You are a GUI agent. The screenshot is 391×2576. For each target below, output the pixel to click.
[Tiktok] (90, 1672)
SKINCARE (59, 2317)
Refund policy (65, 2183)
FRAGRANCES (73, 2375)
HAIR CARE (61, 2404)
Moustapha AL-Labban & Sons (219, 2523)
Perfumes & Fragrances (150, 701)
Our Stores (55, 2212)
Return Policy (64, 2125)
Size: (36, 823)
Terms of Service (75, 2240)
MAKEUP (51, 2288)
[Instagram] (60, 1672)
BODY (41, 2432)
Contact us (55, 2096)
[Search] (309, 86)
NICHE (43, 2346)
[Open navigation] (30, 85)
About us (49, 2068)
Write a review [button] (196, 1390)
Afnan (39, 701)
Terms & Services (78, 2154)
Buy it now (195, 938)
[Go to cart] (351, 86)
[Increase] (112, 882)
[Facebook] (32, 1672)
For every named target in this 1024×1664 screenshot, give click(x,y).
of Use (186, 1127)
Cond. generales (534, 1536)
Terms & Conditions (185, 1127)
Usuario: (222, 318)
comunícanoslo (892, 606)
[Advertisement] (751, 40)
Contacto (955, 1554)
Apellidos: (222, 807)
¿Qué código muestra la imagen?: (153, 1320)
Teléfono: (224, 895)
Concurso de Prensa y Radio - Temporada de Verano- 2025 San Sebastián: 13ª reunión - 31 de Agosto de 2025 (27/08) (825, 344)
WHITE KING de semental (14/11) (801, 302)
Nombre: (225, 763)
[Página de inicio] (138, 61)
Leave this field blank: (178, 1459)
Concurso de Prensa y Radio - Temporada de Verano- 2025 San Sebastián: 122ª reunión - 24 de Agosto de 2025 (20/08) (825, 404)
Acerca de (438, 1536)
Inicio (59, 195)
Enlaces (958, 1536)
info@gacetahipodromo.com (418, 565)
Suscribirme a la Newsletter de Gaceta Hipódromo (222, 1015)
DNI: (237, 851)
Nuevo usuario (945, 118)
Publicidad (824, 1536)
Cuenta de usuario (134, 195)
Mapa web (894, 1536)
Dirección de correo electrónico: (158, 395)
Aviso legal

******************************

=== What you will do ===
Show, from the entries above, every line that includes the string "screenshot".

=== Solution to the exercise ===
You are a GUI agent. The screenshot is 391×2576. For each target below, output the pixel to click.
For every named target in this 1024×1664 screenshot, give click(x,y).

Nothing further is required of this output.